Iran’s Continuing Proxy Strategy in Cyber Warfare

Alexis Cao, Editor

Since the 1979 revolution, Iran has been expanding its network of proxy groups across the Middle East and using them as a major strategy to expand its regional influence (Lane). As cyber space emerges more prominently as a new battlefield in the recent decade, Iran has become one of the most active actors in cyber warfares. The state actor carries on its tradition of utilizing proxies as part of its tactics in the cyber domain.

A proxy war takes place when a major power plays an important role in supporting or controlling another party in a conflict between two state or non-state actors, but does not explicitly involve in the disputes (Byman). Proxy wars provide the substituted option for state or non-state actors to expand their strategic influence or goals through supplying the chosen proxies with training and fundings etc. without engaging directly in the costly warfares (Brown 128).

Cyber warfare usually involves the actions of digital attack or attempts to disrupt and damage another nation’s computer systems and networks, and to potentially cause physical damage to objects in the real world (Lucas 31). However, cyberwarfare is a distinctive term from “cyber war”, as it usually does not indicate the scale of violence or consequences related to the term “war” (Green 20).

Uses of proxies have long been a key feature in Iran’s strategy to expand its regional influence (Shires 15). In general, proxies offer a way of fighting that can to some extent limit the conflict escalation and the tit-for-tat dynamics (Shires 24). Iran has supported a growing number of non state proxies groups across the Middle East since the Islamic Revolution, including groups from Shiite Muslim–majority countries such as Iraq and Lebanon, from Sunni-majority Afghanistan, Yemen and Syria (Robinson). For example, in Syria, Iran has provided assistance to the Al-Assad regime through training and funding for over 100,000 Shia fighters as it views the survival of the regime as crucial in advancing its regional interests (Jones 3). In Yemen, Iran’s primary organization for foreign operations, IRGC-QF (Islamic Revolutionary Guards Corps-Quds Force), has provided support to the Houthis with ballistic missiles and drones which are later used in Saudi Arabic and United Arab Emirates with potential strategic goals to keep its influence in the Red Sea (Jones 4) Since Iran lacks the navy capabilities to maintain presence in Yemen, using the proxy groups helps Iran achieve its objectives regardless (Byman). 

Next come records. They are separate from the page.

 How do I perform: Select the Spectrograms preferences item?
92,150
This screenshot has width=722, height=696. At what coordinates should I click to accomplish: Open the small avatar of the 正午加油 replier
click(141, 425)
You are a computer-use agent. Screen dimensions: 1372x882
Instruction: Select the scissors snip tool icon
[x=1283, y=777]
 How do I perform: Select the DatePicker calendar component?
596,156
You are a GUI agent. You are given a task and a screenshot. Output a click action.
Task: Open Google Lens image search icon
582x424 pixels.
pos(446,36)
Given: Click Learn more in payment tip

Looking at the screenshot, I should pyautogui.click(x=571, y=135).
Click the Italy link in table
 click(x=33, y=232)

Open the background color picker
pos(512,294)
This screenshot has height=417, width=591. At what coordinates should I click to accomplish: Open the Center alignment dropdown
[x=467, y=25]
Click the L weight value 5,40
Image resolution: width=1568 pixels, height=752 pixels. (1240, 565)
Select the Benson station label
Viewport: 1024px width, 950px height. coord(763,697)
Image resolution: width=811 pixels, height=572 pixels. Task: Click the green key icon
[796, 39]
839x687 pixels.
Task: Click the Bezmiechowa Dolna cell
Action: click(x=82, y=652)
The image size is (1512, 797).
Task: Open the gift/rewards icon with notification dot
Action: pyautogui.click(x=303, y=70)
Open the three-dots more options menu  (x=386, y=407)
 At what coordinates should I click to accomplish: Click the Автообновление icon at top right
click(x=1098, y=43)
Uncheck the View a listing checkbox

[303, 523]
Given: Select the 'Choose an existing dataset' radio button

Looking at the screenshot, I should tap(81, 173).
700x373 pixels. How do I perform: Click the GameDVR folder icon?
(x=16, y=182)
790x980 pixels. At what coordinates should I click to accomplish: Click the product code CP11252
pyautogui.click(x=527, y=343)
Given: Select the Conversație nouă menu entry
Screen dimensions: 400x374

Over the years, Iran has increased its capability in the cyber domain from traditional warfare since the pivotal civil protest event to challenge the election’s results of Ahmadinejad’s victory on social media in 2009. The situation forces the regime to view the development in cyber space as a strategic necessity (Siboni 22). The following Stuxnet malware in 2010 targeted Iran’s computer systems again reinforces the importances of building up the cyber capabilities for Iran. 

As Iran strengthens its cyber proficiency, it carries on its usage of proxies in cyber warfares. Similar to Iran’s proxy groups in traditional warfare such as in Syria and Yemen, proxies for cyber attacks spread across Shiite and Sunni state and non state actors that align with Iran’s interests or ideology, or actors that are financially motivated (Siboni 34). From the early development of cyber capabilities, Iran has invested heavily in non-state proxies groups such as Iranian Cyber Army (IISS). Moreover, although no specific evidence is presented, Iran’s APT33 (or Elfin) has been linked to the Shamoon malware attack on computer networks belonging to oil company Saudi Aramco through the proxy hackers group “Cutting Sword of Justice” who claimed to be retaliating the regime for the crimes against humanity (Jones 2).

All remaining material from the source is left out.